Rewrite the items from the line with "You are a computer-use agent. 700x435 pixels." to the line with "coord(256,117)", swapping "Open" for "Launch" and leaving everything else the same.

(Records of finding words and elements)
——————————

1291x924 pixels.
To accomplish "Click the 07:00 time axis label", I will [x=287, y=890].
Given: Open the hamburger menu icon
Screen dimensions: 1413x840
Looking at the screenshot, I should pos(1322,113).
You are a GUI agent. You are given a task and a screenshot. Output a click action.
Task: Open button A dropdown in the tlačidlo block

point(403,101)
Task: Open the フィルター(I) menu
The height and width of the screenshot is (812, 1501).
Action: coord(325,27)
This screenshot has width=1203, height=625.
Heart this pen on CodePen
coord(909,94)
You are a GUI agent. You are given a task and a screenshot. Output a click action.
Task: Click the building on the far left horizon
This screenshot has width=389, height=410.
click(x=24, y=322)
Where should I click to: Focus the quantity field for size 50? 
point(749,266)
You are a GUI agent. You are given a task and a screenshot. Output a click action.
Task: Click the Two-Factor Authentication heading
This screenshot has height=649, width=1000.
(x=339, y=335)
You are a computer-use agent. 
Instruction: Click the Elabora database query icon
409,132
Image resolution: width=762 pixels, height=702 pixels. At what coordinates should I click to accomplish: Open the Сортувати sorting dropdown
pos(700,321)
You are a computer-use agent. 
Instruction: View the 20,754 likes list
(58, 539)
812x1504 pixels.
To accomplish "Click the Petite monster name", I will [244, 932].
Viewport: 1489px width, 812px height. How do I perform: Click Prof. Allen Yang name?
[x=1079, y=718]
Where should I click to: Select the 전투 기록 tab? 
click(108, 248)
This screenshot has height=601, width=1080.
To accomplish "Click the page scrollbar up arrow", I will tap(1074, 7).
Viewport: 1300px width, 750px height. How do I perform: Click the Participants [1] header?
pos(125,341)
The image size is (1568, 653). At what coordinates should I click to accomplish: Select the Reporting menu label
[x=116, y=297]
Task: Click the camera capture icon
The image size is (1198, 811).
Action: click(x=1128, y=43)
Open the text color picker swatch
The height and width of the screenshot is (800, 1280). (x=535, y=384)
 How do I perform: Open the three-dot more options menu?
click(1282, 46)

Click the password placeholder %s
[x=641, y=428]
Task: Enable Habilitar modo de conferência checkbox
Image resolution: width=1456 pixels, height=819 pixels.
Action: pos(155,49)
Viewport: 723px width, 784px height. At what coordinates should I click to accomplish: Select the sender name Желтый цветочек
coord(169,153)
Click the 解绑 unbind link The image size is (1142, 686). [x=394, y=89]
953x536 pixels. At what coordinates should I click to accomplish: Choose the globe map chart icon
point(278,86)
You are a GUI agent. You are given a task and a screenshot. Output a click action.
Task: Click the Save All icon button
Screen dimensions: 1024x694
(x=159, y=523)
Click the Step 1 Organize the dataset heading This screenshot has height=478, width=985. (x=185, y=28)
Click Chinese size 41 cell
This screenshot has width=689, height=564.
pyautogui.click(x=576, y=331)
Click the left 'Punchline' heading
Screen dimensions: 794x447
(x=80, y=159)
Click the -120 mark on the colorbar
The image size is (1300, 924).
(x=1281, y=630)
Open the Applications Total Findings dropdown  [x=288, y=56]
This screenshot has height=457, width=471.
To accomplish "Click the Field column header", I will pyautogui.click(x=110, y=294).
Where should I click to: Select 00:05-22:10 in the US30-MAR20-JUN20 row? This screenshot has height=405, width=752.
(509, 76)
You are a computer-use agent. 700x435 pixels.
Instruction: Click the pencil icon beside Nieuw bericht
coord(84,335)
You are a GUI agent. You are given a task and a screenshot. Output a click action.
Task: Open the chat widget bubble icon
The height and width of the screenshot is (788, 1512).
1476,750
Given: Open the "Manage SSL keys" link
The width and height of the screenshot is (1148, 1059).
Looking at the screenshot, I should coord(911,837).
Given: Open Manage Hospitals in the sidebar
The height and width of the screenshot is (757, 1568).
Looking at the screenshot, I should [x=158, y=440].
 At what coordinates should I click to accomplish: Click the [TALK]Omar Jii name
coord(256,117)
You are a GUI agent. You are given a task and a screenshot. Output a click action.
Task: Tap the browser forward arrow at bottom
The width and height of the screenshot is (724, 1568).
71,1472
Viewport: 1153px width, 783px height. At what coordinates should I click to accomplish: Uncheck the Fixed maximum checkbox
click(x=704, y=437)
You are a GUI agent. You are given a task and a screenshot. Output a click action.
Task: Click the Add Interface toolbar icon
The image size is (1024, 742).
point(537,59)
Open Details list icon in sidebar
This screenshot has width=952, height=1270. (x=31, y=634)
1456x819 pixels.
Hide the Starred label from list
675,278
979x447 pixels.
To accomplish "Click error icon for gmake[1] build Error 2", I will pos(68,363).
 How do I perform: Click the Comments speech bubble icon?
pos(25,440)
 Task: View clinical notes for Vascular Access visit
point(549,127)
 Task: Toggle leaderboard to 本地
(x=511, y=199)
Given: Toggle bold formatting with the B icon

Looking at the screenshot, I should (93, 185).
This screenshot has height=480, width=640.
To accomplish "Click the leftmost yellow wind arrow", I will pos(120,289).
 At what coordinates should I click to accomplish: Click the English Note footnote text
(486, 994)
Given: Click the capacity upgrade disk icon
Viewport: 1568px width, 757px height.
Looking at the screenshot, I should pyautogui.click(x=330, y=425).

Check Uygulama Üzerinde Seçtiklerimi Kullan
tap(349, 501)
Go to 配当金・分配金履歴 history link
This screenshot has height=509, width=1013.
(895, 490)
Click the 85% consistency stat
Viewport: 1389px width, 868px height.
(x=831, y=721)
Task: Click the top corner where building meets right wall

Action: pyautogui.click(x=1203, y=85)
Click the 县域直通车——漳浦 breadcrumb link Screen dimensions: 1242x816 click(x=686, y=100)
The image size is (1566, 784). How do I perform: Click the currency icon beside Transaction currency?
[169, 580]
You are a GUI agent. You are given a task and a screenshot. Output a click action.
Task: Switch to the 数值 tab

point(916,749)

——————————

- **RESULT FOR THIS EXERCISE**:
You are a computer-use agent. 700x435 pixels.
Instruction: Click the pencil icon beside Nieuw bericht
coord(84,335)
You are a GUI agent. You are given a task and a screenshot. Output a click action.
Task: Launch the chat widget bubble icon
The height and width of the screenshot is (788, 1512).
1476,750
Given: Launch the "Manage SSL keys" link
The width and height of the screenshot is (1148, 1059).
Looking at the screenshot, I should coord(911,837).
Given: Launch Manage Hospitals in the sidebar
The height and width of the screenshot is (757, 1568).
Looking at the screenshot, I should [x=158, y=440].
 At what coordinates should I click to accomplish: Click the [TALK]Omar Jii name
coord(256,117)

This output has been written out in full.